Now, add that address to the offset of the .text segment from the .so file you found above. You can do this right in gdb:

    (gdb) print /x 0x000d58a0 + 0x2af76081e000
    $1 = 0x2af7608f38a0
    (gdb)

Finally, you can add the symbols from the shared library with

    add-symbol-file unstripped.so 0xMagicAddress

You'll have to do this for each shared library (libcondor_util, libclassad, etc.) if you need the symbols for that particular stack frame.

Note that the HTCondor binaries are linked separately for the tarball and native packages (rpm and deb), with slightly different settings. For example, the RUNPATH is set differently. Thus, the binaries from the unstripped tarball may not work properly with a core file generated from an RPM installation.

Windows specific issues

<SUBSYS>_WAIT_FOR_DEBUGGER

In addition to <SUBSYS>_DEBUG_WAIT, on Windows (#ifdef WIN32) you have access to <SUBSYS>_WAIT_FOR_DEBUGGER. It's very similar, but is smart enough to automatically detect when a debugger is attached.

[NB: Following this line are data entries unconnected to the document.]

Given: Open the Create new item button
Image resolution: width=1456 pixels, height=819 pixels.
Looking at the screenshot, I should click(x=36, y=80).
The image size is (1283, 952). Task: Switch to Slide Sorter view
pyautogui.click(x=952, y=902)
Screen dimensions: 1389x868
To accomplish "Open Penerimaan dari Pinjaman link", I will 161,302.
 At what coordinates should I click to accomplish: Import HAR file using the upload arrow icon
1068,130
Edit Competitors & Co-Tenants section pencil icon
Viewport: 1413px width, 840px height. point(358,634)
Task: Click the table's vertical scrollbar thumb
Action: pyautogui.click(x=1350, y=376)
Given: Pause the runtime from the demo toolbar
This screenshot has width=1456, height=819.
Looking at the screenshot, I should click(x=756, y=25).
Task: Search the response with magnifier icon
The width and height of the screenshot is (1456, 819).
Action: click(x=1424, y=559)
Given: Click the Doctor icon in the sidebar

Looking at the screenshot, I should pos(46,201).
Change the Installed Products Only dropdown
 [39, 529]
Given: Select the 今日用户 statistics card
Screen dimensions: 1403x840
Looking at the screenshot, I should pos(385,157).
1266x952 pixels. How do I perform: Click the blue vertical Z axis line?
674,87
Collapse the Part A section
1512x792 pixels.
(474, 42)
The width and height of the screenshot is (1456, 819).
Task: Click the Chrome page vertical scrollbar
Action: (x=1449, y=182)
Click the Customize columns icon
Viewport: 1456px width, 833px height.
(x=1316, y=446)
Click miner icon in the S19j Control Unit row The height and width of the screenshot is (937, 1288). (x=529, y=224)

Using the Windows heap verifier

The Windows SDK includes a bunch of Debugging Tools For Windows, one of which is the heap verifier. I can detect heap corruption early and provide a stack trace at or near the corrupting code. To do this you will need to install http://www.microsoft.com/en-us/download/confirmation.aspx?id=8279 to get gflags and cdb/ntsd

The steps are:

  • use gflags to turn on heap checking for the demon
  • replace the daemon with a script that runs the daemon under the debugger
  • start condor. when the daemon starts up, attach to the debugger and hit 'g' to let the daemon begin running.

You an replace the daemon with a batch script like this one, which replaces the condor_starter. save this as c:\condor\bin\debug_condor_starter.bat

@echo off
@setlocal
@if NOT "%1"=="-classad" goto :job
@REM just run the starter normally
%~dp0condor_starter.exe %*
@goto :EOF
:job
@REM echo %* > c:\condor\log\starterargs
set remote=-server tcp:port=5099:6000
set log=-logo c:\condor\log\DStarterLog
::set nobreak=-g
set _NT_SYMBOL_PATH=c:\condor\bin;SRV*C:\Symbols*http://msdl.microsoft.com/download/symbols
"C:\Program Files\Debugging Tools for Windows (x64)\cdb.exe" %remote% %log% -x %nobreak% %~dp0condor_starter.exe %*

And add this to your configuration

STARTER = $(BIN)\debug_condor_starter.bat

Startup a command prompt with run-as-administrator and execute:

"C:\Program Files\Debugging Tools for Windows (x64)\gflags" /p /enable condor_starter.exe 
or this, to get full verification at every call (it's a bit slower)
"C:\Program Files\Debugging Tools for Windows (x64)\gflags" /p /enable condor_starter.exe /full

Start HTCondor, once the daemon starts up, run this command

"C:\Program Files\Debugging Tools for Windows (x64)\cdb" -remote tcp:port=5099:6000
This will attach to the cdb instance that is debugging the daemon. Unless you had nobreak set in the script above, the debugger will be broken and the daemon will not yet have started. run the folling commands to run the daemon
.lines
g
when the heap verifier finds a problem the 'k' command will produce a stack trace.